Companies employ many chatbot and messaging platform approaches. These methods vary in their focus (enterprise, consumer, messaging, and voice), breadth of applicability (horizontal or vertical-specific, such as food service), and technology employed. We at Navidar believe that each approach has its merits and describe them in this report. To help technology companies and brands establish and enhance their chatbot strategies, we also identified who we think the winners will be in each category.

For enterprise messaging, while privately-held Slack is in pole position with 180-plus chatbots, we expect that Google and Microsoft will control the most market share long-term due to synergies with their workforce productivity suites (G Suite and Office 365, respectively). On the consumer side, we think that Facebook will maintain its dominant lead—34,000 chatbots have already been created on Messenger. Turning to voice messaging, we expect the winners will be Google given its search supremacy and Amazon, which already has 6,000 “Skills” on Echo/Alexa, due to its ecommerce dominance.

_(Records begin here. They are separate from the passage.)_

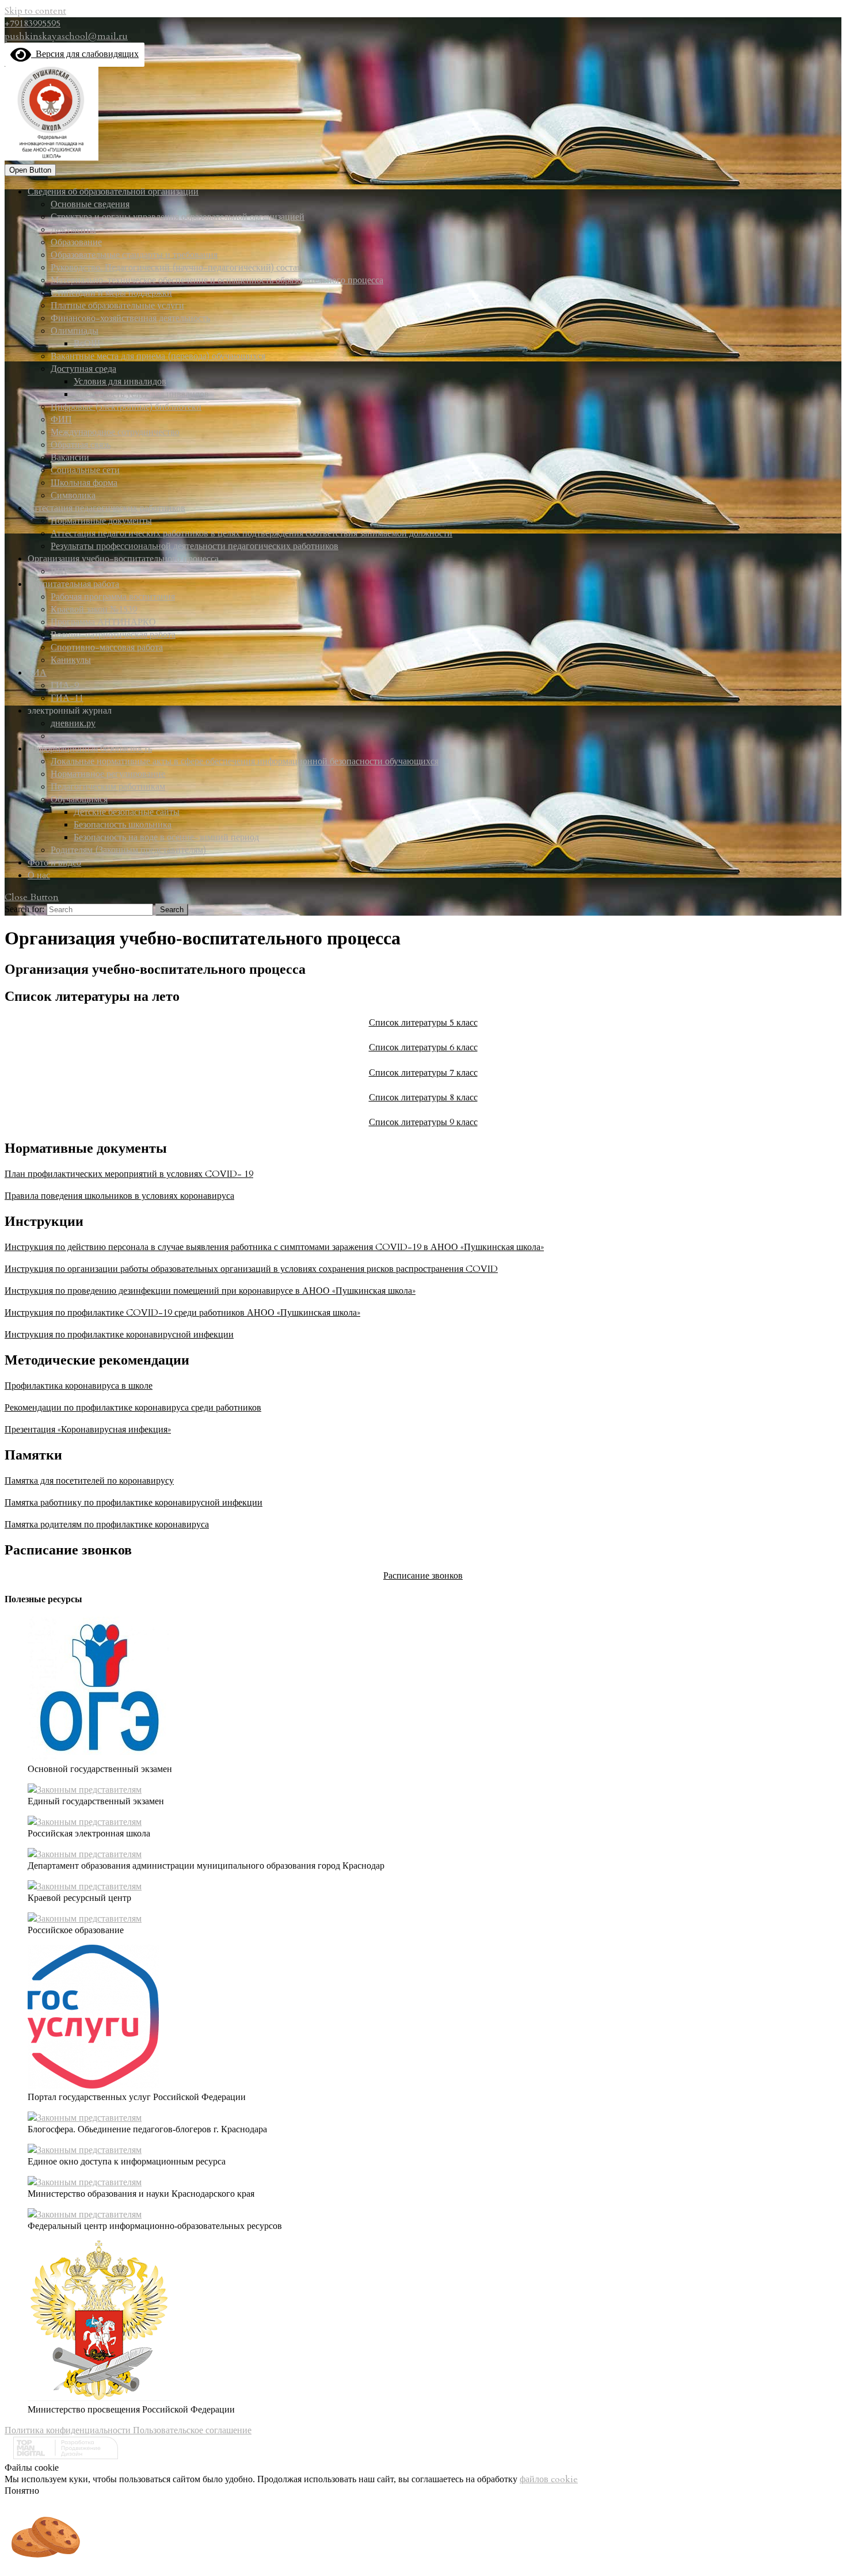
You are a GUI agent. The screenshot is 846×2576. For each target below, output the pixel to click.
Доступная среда (83, 369)
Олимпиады (74, 331)
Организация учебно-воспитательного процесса (123, 558)
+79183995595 (32, 23)
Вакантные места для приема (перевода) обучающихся (158, 356)
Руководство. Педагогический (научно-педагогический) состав (176, 267)
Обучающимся (79, 799)
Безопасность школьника (123, 824)
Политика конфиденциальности (69, 2430)
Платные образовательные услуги (117, 305)
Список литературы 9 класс (423, 1122)
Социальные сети (85, 470)
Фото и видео (54, 862)
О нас (39, 875)
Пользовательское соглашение (192, 2430)
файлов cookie (549, 2479)
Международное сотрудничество (115, 432)
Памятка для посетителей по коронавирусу (89, 1480)
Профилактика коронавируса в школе (79, 1386)
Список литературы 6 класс (423, 1047)
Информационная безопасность (90, 748)
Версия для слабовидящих (85, 54)
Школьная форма (84, 483)
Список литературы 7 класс (423, 1072)
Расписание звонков (423, 1575)
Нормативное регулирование (108, 774)
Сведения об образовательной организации (113, 191)
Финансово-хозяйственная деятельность (130, 318)
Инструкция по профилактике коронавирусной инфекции (119, 1334)
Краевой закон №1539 (94, 609)
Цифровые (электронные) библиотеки (126, 407)
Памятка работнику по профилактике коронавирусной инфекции (133, 1502)
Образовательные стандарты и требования (134, 255)
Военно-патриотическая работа (113, 634)
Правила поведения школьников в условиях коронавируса (119, 1196)
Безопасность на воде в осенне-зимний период (166, 837)
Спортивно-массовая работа (107, 647)
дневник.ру (73, 723)
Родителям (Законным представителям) (128, 850)
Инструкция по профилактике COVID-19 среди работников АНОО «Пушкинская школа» (182, 1312)
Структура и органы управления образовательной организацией (177, 217)
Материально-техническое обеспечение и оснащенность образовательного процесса (217, 280)
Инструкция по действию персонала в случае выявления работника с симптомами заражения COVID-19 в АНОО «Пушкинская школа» (274, 1247)
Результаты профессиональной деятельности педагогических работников (194, 546)
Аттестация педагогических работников (106, 508)
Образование (76, 242)
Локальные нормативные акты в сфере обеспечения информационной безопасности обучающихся (245, 761)
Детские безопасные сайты (127, 812)
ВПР (60, 571)
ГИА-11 (67, 698)
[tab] (30, 170)
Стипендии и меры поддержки (111, 293)
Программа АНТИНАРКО (103, 622)
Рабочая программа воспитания (113, 596)
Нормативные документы (101, 521)
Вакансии (70, 457)
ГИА (37, 672)
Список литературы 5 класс (423, 1022)
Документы (73, 229)
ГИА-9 (65, 685)
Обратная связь (80, 445)
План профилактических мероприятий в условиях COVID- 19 (129, 1174)
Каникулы (71, 660)
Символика (73, 495)
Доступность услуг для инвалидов (141, 394)
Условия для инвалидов (120, 381)
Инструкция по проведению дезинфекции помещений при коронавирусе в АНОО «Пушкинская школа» (210, 1291)
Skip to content (35, 11)
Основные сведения (90, 204)
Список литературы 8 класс (423, 1097)
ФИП (61, 419)
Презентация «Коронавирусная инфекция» (88, 1429)
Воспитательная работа (73, 584)
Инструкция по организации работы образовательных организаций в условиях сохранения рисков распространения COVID (251, 1269)
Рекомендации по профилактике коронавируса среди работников (133, 1407)
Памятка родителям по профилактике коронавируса (107, 1524)
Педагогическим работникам (108, 786)
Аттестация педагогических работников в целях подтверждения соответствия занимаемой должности (251, 533)
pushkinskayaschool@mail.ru (66, 36)
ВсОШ (87, 343)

As the preeminent technology investment bank in the middle corridor of the U.S., Navidar pays close attention to eye-catching statistics and trends like these. We are particularly excited about chatbots because of their potential to significantly enhance the billions of dollars enterprises have invested over the years in legacy software and more modern SaaS solutions while tying in messaging and voice technology. We are bullish about what can be accomplished and expect the momentum to continue. In this article, we examine the leading players in enterprise, consumer, messaging, voice, and chatbots. We also explore implications for mobile apps, enabling technologies, and use cases.

Tectonic Shift – Chatbots Taking Market Share from Mobile Apps

Messaging platforms for consumers (such as Facebook Messenger, Snapchat, and Kik) and enterprises (e.g., Slack, Microsoft Teams, and Cisco Sparks) are key to the mobile experience and we believe they represent the next wave of human-technology interaction. In fact, consumers now spend more time messaging than on social media³.

Chatbots enable companies to capitalize on these conversational interfaces by intelligently messaging customers, prospects, and employees in the channels where they spend a growing percentage of their plugged-in time. Demonstrating the wide adoption of messaging, four of the top five downloaded apps are messaging platforms.

We expect the proliferation of chatbots to gradually reduce the need for standalone mobile apps as consumers are spending more and more time on messaging platforms. They are already beginning to take consumer-interaction market share, much like mobile apps disrupted web offerings.

Tom Hadfield, CEO of Message.io told us that “conversational interfaces will change the way we interact with the world around us, much like the graphical user interface did in the 80’s, the web did in the 90’s and mobile apps did more recently. Our hypothesis is that this change is happening fastest inside the enterprise, creating what we call the conversational workplace.” A primary driving force, in our opinion, is that the mobile-app experience can be cumbersome as it entails downloading, searching, and engaging in multiple “touches”. It is easier for users to simply have text or voice conversations with their mobile devices than to use mobile apps.